Среди утреннего их улова, нанизанного на проволоку, точно рыбки, были горлицы, иволги и крошечные славки. Мяса что в славке, что в иволге всего ничего, но перелетные птицы, готовясь к долгому осеннему путешествию, накапливают запасы жира, желтые дольки которого проступили на их брюшках, когда охотники ощипали добычу. К дичи подали рис со специями; получилось отменное угощение. На Ближнем Востоке считается, что иволги увеличивают потенцию (мне сообщили, что их называют «натуральной виагрой»), но, поскольку виагра мне без надобности, я ограничился горлицей.
После обеда в шатер вошел охотник с трясогузкой, которая на моих глазах прыгала по песку. Мертвой она казалась еще меньше, чем была живой. «Бедняжка», – сказал другой охотник, и все рассмеялись. Он пошутил для западного гостя.
По пустыне египтяне теперь разъезжают не на верблюдах, а на джипах, поэтому осенью, в разгар охотничьего сезона, птицеловы обследуют практически все деревья или кусты приличного размера, как бы далеко те ни находились. В некоторых районах иволг ловят, чтобы сдать посредникам для заморозки или перепродажи в страны Персидского залива. Бедуины обычно добычу съедают, дарят друзьям или соседям. В лучших местах, таких как оазис Аль-Магхра, где собираются десятки птицеловов, за день один охотник может убить свыше пятидесяти иволг.
Я побывал в Аль-Магхре уже в конце сезона, однако приманки (обычно это мертвый самец на палке) по-прежнему привлекали стаи иволг, и охотники редко промахивались. Учитывая, сколько там было охотников, вполне вероятно, что в одном только этом оазисе каждый год убивают пять тысяч иволг. А если прибавить сюда добычу в других уголках пустыни и на побережье (поскольку там иволга тоже считается ценным трофеем), ущерб, который наносят популяции птиц в Египте, составит значительную часть от двух-трех миллионов европейских гнездящихся пар. Получается, каждый год в сентябре огромное количество разноцветных птах с широкими зимним и летним ареалами достается горстке сытых скучающих охотников, которым требуется натуральная виагра. И даже если кто-то из них использует для убийства иволг незарегистрированное оружие, то остальные никаких законов не нарушают.
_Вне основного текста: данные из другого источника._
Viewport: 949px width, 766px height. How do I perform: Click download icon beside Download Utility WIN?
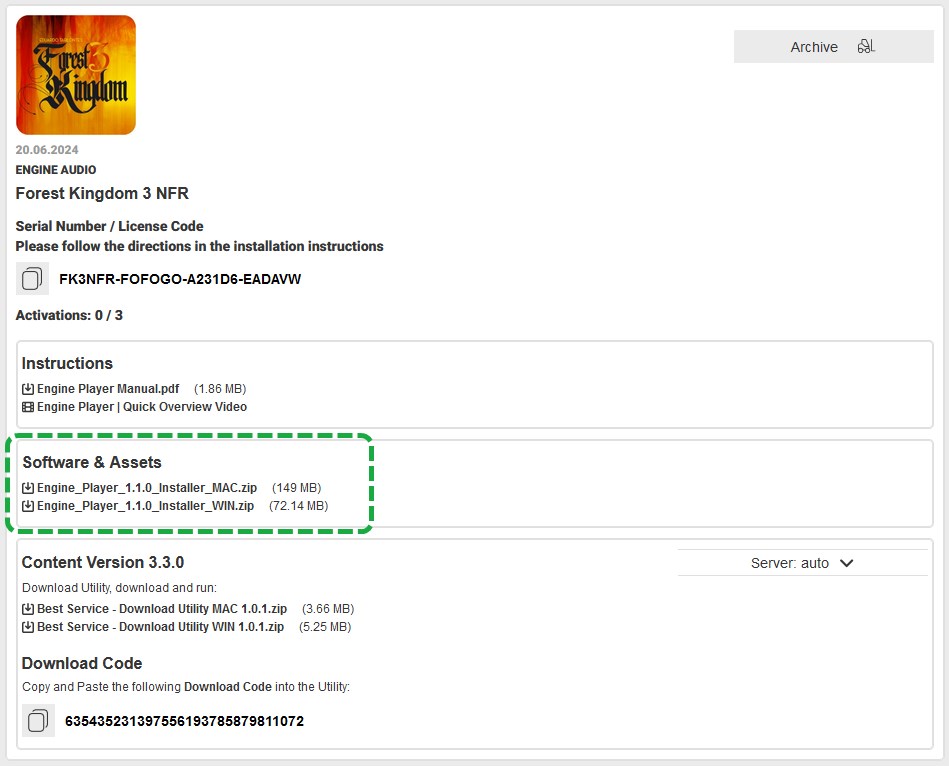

Встретил я в оазисе и нищего пастуха, который не мог позволить себе дробовик. Они с десятилетним сыном развесили на деревьях четыре сети и ловили в основном мелких птиц типа мухоловок, сорокопутов и славок. Поэтому сын очень обрадовался, когда ему удалось загнать в сеть великолепного золотисто-черного самца иволги. Он со всех ног кинулся с добычей к отцу, с гордостью крикнул: «Иволга!» – и перерезал птице горло. Чуть погодя мимо нас порхнула самка, и я подумал, что это, возможно, безутешная вдова убитой иволги. Пастушонок погнал ее к завешанной сетью пальме, но птица в последнюю секунду облетела дерево и направилась в пустыню, на юг. Мальчишка помчался за ней и крикнул ей вслед: «Чтоб тебе пусто было!»